Jorge Cornell and two other defendants in the North Carolina Latin Kings racketeering trial have filed a motion for a new trial.


Cornell, Russell Kilfoil and Ernesto were each convicted of racketeering by a federal jury in Winston-Salem last month. Cornell was convicted of two additional counts for a violent crime in aid of racketeering and carrying or using a firearm during and in relation to a crime of violence — both related to a shooting at Ashley Creek Apartment Homes in Greensboro in 2008.

The motion for a new trial, which was filed on Dec. 5, contends that the jury was confused or misunderstood the court's instructions for dealing with predicate acts. The motion notes that the jurors asked for clarification, but the judge simply referred them back to his earlier instructions.
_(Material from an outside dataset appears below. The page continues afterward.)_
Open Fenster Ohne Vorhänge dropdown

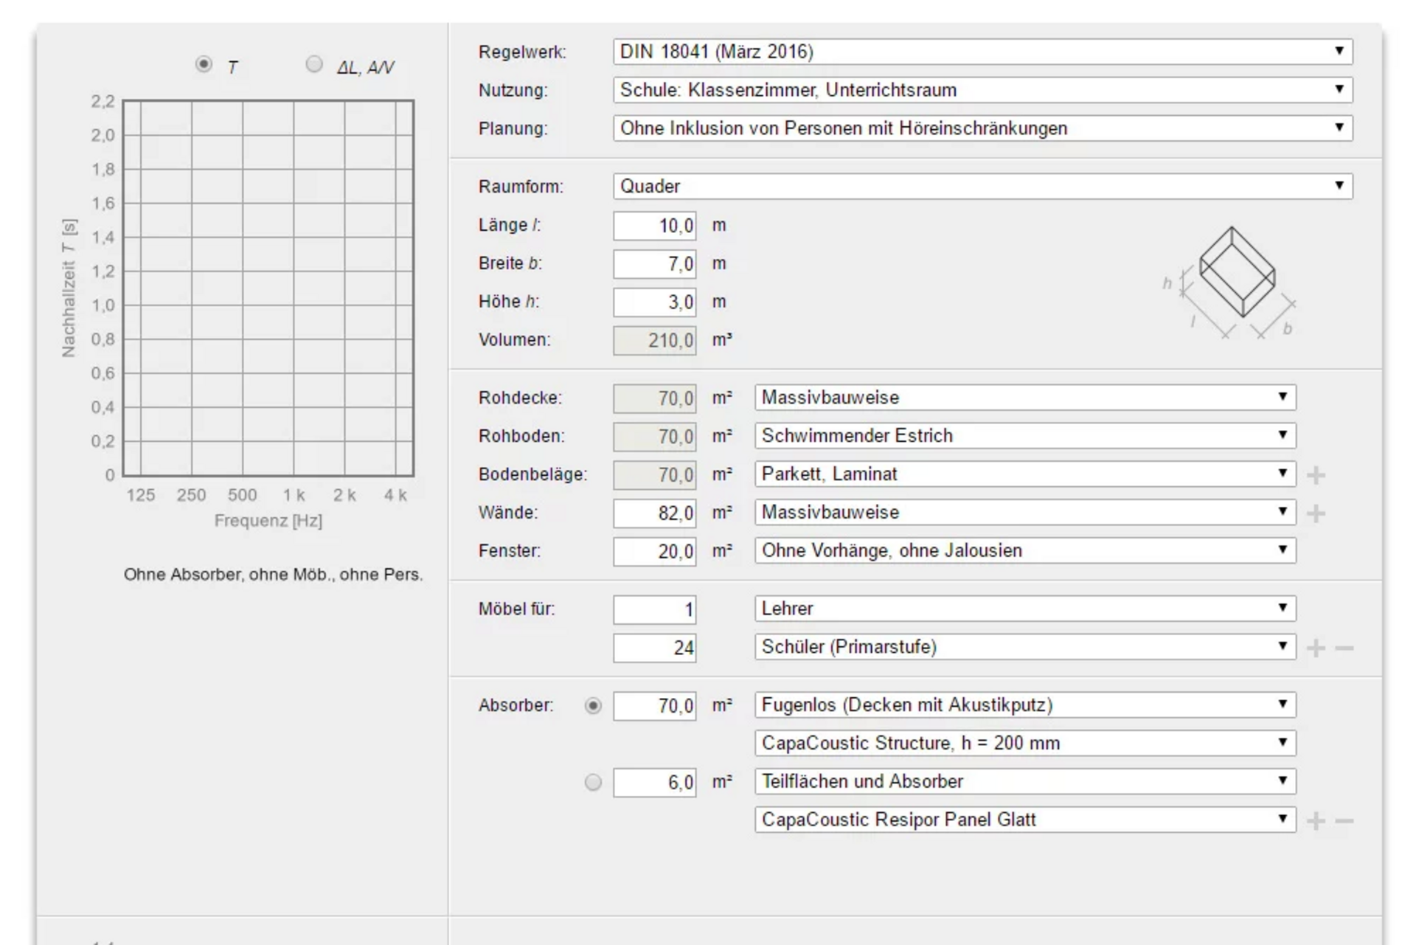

The jury found that Cornell, Kilfoil and Wilson were each responsible for the same set of violations: conspiracy to commit murder, attempted murder, robbery, interference with commerce by threats of violence and bank fraud.

"In light of the evidence presented at the trial of the case, it is clear that the only way that the jury could have found identical predicate acts for each of the convicted defendants would be for the jury to ignore the instructions to consider the defendants individually and to base its verdict on the notion that each member of the conspiracy was responsible for all predicate acts that the jury concluded involved the enterprise," Michael Patrick, Cornell's court-appointed lawyer, wrote in the motion.
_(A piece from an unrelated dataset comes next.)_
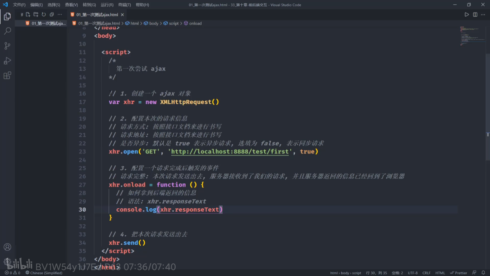Split the editor to the right
490x276 pixels.
click(475, 15)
Additional excerpts from the motion after the jump:

... The clearest example of this is demonstrated by the evidence with regard to Ernesto Wilson. The government's evidence taken in the light most favorable to the government was that Mr. Wilson participated in a series of store robberies in April 2007. No evidence indicated that Mr. Wilson remained in North Carolina after May of 2007 or that he had any further contact with the other persons that the government alleged were members of the conspiracy in this case. Nevertheless, Mr. Wilson was found responsible for conspiracy to commit murder, attempted murder, interference with commerce by threats or violence and multiple acts of bank fraud. The government's evidence established that none of these acts occurred before the spring of 2008 and in the case of the Smith Homes shooting — which may have been found to be the attempted murder predicate act — occurred as late as August 2011, more than four years after Mr. Wilson left North Carolina. As a consequence, the jury must have completed the predicate act portion of the verdict sheet by holding Mr. Wilson responsible for any act they attributed to the enterprise. This enterprise approach to completing the verdict sheet is the very area about which the jury presented a question to the court several hours before they returned its verdict.
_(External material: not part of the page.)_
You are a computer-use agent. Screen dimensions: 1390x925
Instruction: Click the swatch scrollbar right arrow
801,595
The same problems exist with respect to defendants Cornell and Kilfoil. With the jury completing the predicate act portion of the verdict sheet by assessing those acts engaged in by the enterprise rather than the individual, it cannot be determined that the jury found that Mr. Cornell's or Mr. Kilfoil's participation in the conspiracy embraced the particular predicate acts found by the jury.

1 comment:

Anonymous said...

I say let him have his new trial, if the government did right then the second one shall be the same as the first.
There are lives at stake here so lets do it right. I am not standing up for Cornell but standing up for fair trials.The American way of life is to settle our disputes in court, if the courts dont do right then what ae we left with.